La industria cultural ha sido rehén de sus viejas fórmulas comerciales. El desesperado intento por mantener sus tradicionales redes de distribución la ha convertido en anacrónica en los tiempos digitales. Han pretendido comercializar sus productos por Internet a un precio de escándalo, esto es, al mismo o parecido precio al que los vendían en las tiendas de discos, los videoclubs o las librerías. Cobrar un euro por una canción, como cobra todavía iTunes, es un robo, como lo es cobrar lo que cobran por un libro que no necesita imprimirse ni distribuirse, o sea, un libro que no debería costar más allá del 30% de lo que cuesta en una librería. Si la industria cultural hubiera puesto en el mercado electrónico sus productos un 70% más baratos que en el mercado tradicional (lo que era y es perfectamente posible, y sin que disminuya el porcentaje de los autores), la situación sería hoy bien distinta
y serían mayores los ingresos de los creadores por sus derechos de autor (porque es obvio que a esos precios se vendería más). Claro que se estaría acelerando un proceso: el de la progresiva desaparición de las tiendas de discos, los videoclubs y las librerías. Pero sólo acelerando, porque ese proceso, por mucho que nos pese, va a resultar imparable (creo que sólo falta el perfeccionamiento de los lectores electrónicos para dar la puntilla a las ya maltrechas librerías).
Ahora bien, Internet no sólo permite comercializar los productos de la cultura a un precio sensiblemente inferior, sino que abre nuevas y mejores posibilidades para continuar ampliando el gratis total. Y también en este terreno el fracaso de la industria cultural ha sido de época. Por ejemplo: han tenido que pasar veinte años para que las empresas discográficas se adaptaran a la nueva realidad, para que aceptaran una propuesta de negocio como la que les han hecho unos jóvenes suecos con Spotify: la música gratis total a cambio de mensajes publicitarios o de 10 euros mensuales para quienes puedan pagársela limpia de interferencias. Un modelo que, además, acabará con buena parte de las descargas de música, porque resulta mucho más cómodo escucharla en Spotify que andar bajándose los archivos.

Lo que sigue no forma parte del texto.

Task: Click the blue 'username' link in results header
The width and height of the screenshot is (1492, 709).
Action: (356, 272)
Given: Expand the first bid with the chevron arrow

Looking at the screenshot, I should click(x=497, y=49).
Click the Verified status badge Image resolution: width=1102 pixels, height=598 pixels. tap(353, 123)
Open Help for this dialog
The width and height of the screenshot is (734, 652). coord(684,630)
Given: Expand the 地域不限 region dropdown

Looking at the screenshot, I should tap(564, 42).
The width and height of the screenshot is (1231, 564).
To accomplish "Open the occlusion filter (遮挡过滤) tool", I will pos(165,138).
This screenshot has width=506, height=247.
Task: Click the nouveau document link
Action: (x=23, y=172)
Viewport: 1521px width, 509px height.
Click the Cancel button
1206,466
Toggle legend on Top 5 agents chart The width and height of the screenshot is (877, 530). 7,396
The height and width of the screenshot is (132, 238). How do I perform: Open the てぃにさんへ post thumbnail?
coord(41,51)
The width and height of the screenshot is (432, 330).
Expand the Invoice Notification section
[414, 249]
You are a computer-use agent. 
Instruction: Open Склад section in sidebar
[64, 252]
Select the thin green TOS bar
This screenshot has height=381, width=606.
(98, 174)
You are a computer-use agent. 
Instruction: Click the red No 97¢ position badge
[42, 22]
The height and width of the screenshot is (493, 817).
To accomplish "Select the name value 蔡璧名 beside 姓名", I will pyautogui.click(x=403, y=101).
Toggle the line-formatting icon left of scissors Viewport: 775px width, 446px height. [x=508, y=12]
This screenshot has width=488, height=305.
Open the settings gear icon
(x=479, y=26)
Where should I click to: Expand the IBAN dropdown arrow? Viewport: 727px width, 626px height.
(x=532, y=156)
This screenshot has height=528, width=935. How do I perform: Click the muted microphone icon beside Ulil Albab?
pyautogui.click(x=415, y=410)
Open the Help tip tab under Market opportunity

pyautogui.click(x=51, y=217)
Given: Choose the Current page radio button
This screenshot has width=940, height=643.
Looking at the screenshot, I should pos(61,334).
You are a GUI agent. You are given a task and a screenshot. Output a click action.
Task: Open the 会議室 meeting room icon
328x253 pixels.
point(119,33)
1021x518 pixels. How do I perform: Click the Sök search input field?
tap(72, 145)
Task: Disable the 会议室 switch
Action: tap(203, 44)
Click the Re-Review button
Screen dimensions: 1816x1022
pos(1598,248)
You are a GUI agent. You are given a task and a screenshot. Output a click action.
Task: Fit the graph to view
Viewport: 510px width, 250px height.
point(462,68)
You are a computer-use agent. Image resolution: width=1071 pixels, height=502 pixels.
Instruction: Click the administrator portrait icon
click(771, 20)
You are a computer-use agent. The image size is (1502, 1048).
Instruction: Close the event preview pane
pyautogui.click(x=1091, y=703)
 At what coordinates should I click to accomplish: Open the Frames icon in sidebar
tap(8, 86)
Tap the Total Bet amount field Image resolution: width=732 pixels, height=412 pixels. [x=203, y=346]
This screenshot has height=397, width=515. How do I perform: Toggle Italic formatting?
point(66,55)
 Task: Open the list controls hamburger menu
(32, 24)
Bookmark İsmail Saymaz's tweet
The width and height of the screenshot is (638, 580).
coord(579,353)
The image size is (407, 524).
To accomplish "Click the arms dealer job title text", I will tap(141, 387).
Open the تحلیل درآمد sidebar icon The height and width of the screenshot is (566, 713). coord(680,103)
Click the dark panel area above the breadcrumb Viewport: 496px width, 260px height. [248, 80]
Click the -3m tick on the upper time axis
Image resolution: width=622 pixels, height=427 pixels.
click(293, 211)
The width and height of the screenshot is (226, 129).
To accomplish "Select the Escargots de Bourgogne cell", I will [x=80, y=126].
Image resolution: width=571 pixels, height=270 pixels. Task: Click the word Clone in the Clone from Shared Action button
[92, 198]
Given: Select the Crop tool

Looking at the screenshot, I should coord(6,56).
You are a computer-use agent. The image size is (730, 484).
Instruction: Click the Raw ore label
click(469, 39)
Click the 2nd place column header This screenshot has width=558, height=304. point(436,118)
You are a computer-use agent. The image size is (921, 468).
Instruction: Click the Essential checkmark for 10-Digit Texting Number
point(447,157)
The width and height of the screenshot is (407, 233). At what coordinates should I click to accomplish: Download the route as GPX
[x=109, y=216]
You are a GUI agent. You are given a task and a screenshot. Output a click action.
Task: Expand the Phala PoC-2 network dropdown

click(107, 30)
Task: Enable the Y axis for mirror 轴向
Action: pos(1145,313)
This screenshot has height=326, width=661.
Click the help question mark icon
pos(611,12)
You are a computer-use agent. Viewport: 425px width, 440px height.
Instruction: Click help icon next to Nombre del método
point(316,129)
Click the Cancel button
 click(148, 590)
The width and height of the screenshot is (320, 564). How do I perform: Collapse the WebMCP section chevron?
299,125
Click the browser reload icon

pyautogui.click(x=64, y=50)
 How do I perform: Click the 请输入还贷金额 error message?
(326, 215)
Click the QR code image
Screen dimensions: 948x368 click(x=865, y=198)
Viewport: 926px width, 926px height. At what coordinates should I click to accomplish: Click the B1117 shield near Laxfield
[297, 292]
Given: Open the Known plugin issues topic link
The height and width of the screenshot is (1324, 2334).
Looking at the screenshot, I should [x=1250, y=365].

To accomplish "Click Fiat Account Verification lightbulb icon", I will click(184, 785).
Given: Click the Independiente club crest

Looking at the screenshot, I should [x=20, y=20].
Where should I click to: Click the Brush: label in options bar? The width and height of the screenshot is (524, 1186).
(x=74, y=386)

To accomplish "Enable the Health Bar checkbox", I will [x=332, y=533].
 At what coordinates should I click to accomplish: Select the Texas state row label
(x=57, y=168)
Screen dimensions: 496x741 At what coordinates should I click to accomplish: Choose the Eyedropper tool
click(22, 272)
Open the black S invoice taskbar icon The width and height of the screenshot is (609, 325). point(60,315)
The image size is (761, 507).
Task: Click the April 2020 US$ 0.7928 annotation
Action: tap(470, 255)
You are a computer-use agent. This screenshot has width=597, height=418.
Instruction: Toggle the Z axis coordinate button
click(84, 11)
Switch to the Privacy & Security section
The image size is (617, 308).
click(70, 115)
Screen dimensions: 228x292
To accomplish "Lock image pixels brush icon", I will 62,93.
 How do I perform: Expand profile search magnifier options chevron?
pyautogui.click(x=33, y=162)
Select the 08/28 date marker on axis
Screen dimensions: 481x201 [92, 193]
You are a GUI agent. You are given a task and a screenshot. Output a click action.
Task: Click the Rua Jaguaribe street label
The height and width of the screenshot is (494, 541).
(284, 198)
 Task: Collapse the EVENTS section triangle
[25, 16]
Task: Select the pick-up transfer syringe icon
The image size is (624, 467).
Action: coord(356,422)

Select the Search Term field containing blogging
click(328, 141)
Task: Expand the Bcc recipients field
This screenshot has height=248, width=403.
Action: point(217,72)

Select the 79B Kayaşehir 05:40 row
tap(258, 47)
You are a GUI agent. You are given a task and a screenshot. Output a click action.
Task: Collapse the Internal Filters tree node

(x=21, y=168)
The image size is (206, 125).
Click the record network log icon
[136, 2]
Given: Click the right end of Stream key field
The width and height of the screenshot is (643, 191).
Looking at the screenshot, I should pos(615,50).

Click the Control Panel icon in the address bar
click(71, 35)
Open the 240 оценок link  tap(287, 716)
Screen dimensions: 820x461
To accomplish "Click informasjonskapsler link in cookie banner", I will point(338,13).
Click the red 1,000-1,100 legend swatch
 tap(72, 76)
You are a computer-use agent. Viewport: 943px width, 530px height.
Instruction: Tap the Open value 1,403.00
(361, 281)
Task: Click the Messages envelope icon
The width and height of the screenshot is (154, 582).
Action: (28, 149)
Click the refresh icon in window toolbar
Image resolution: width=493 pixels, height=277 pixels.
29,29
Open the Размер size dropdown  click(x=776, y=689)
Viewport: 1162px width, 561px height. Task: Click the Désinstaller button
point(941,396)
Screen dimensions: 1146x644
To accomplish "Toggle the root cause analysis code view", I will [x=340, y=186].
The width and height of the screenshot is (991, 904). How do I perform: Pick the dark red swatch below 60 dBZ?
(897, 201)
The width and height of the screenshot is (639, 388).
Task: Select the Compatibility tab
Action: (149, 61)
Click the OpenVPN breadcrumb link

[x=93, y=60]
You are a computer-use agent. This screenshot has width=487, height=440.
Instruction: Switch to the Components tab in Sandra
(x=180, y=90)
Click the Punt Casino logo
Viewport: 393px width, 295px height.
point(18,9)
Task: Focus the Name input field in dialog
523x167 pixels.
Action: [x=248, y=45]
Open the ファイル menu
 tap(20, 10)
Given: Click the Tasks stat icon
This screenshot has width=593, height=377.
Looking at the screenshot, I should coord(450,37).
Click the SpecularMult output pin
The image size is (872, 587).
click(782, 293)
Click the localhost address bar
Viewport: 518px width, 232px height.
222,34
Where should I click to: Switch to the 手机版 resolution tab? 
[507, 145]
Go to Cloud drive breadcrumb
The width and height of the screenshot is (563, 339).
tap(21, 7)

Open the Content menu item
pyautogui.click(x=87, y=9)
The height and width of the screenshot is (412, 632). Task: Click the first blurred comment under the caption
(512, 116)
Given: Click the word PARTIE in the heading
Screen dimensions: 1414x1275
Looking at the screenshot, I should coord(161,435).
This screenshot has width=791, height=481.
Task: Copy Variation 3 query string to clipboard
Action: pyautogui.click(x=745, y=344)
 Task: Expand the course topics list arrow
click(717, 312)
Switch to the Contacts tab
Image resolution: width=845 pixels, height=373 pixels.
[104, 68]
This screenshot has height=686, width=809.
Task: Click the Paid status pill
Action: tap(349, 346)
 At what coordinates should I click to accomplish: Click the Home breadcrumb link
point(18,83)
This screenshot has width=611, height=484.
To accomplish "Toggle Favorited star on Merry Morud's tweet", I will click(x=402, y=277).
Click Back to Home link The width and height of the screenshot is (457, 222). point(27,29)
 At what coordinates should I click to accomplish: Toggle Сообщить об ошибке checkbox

De todas formas, se comprende la intranquilidad de algunos al ver como todo lo sólido se desvanece en el aire, y el intento de evitar la corriente que está arrasando con las tiendas de discos y que arrasará con la mayoría de las librerías. Se comprende que haya quienes piensan que el cine, en el cine. Pero la realidad se impone: El número de cines con que cuenta España a fecha de enero de 2009 es de un total de 563, menos de la mitad que los censados en 2003 (Cadena Ser el domingo). Y cualquiera que vea una película en alta definición en una de las modernas pantallas de televisión de 40 ó 50 pulgadas puede asegurar que el número de cines continuará disminuyendo. Por lo tanto, la forma de comercializar el cine tendrá que cambiar notablemente.
La industria cultural en su conjunto se verá obligada a transformar radicalmente su modelo de negocio, pero no cabe duda de que habrá negocio. Y lo habrá pese a que el gratis total continuará extendiéndose casi hasta el punto que imaginaron los viejos constructores de utopías progresistas. De hecho, lo que está faltando es que la industria cultural y los más cultos, los creadores, abandonen el muro de las lamentaciones, le echen un poco de imaginación y encuentren la manera de adaptarse a la nueva realidad. Y la encontrarán, porque a la fuerza ahorcan, y porque ya hay quien está viendo la crisis, el paso del antiguo modelo al nuevo, no como una amenaza, sino como una oportunidad.